#### Data for processing
══════

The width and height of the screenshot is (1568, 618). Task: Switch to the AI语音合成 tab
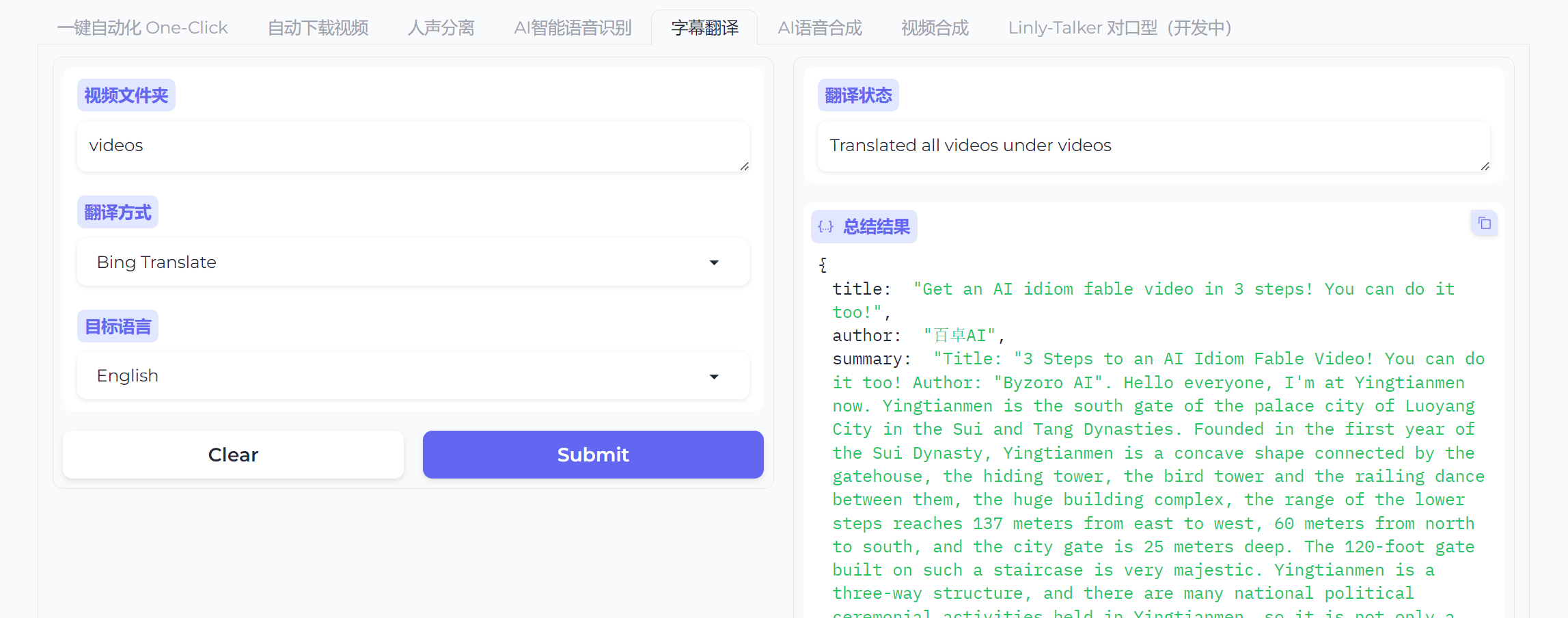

══════

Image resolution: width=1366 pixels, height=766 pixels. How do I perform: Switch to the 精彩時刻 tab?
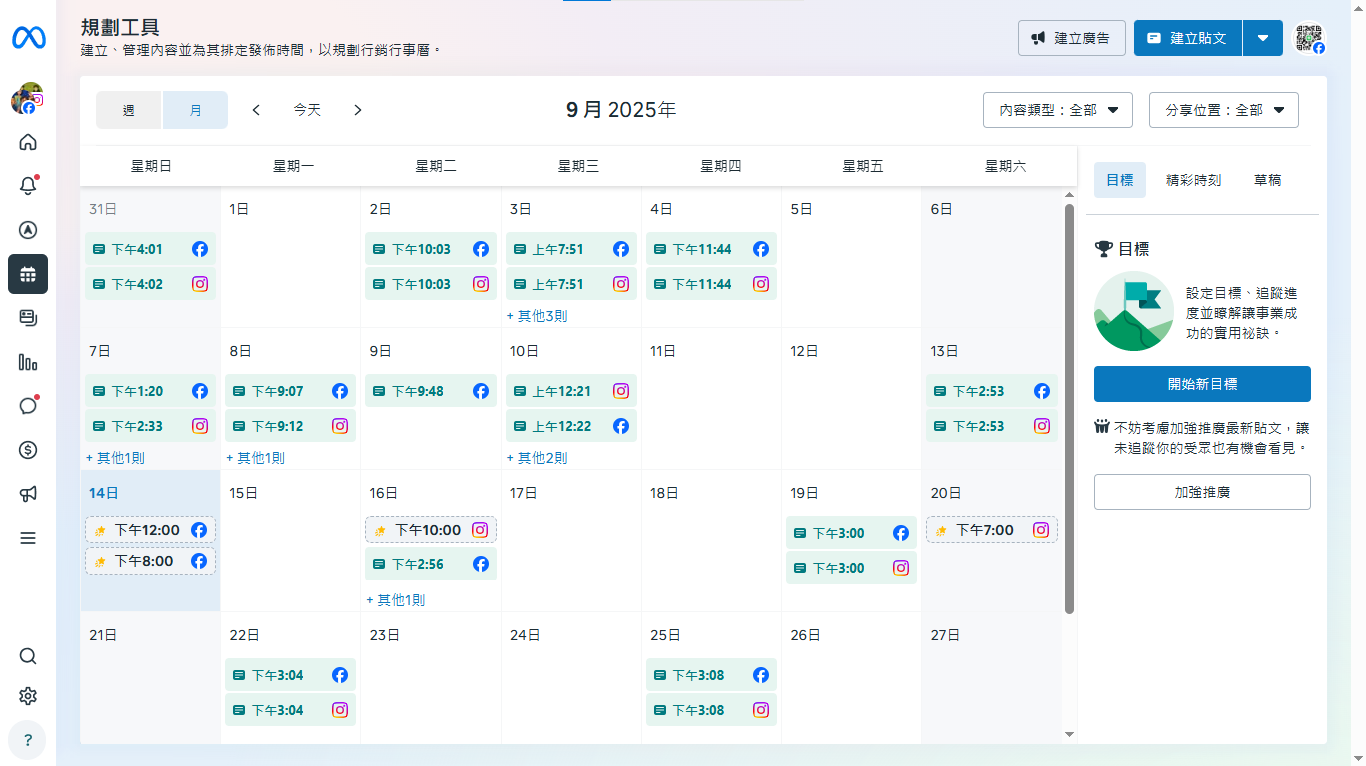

══════

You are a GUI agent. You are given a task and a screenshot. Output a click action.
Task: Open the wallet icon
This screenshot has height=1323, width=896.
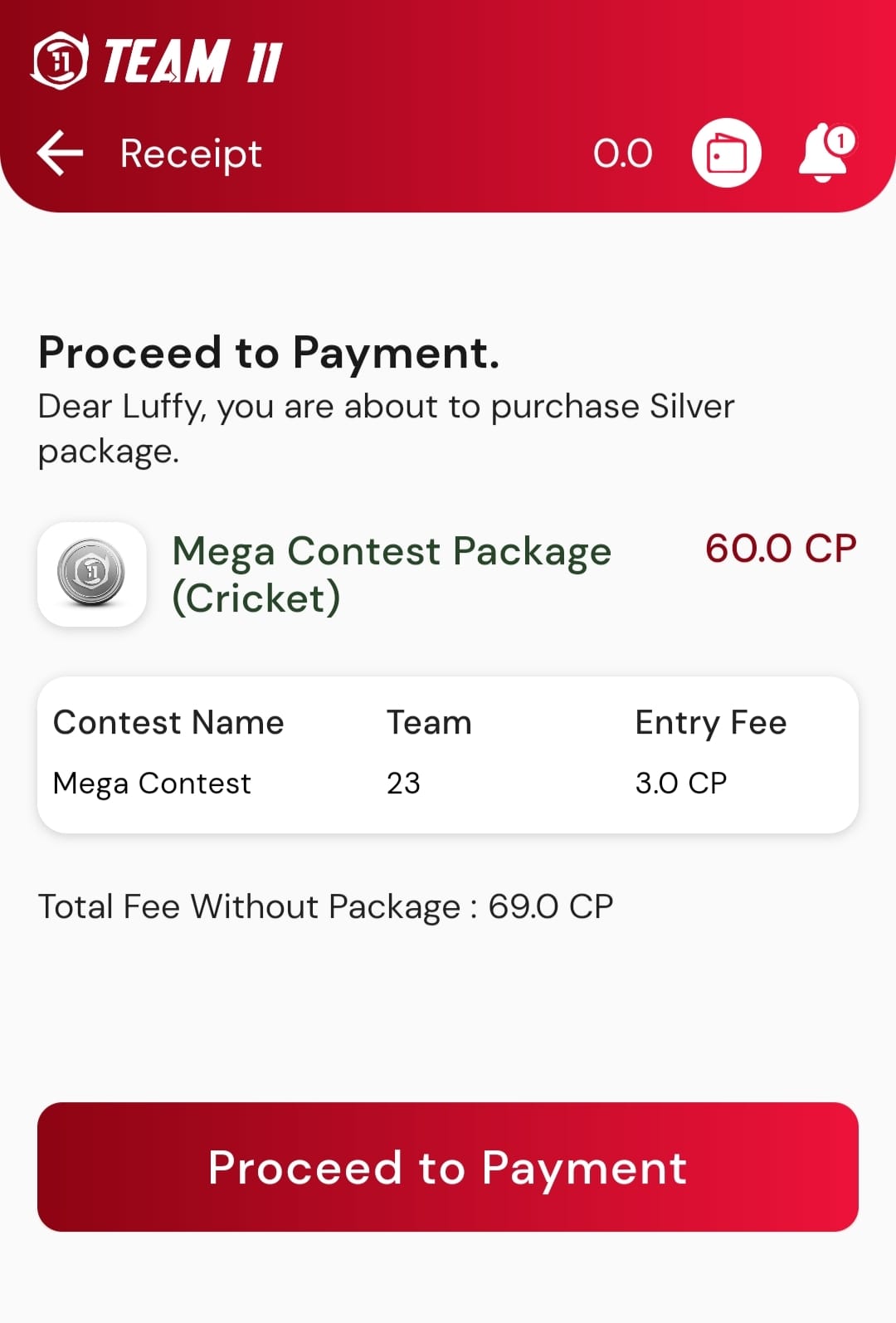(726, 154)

══════

#### Aim of the exercise
How many lines of the entries above include the word "Switch"? Reply with the number alone.

#### Reply
2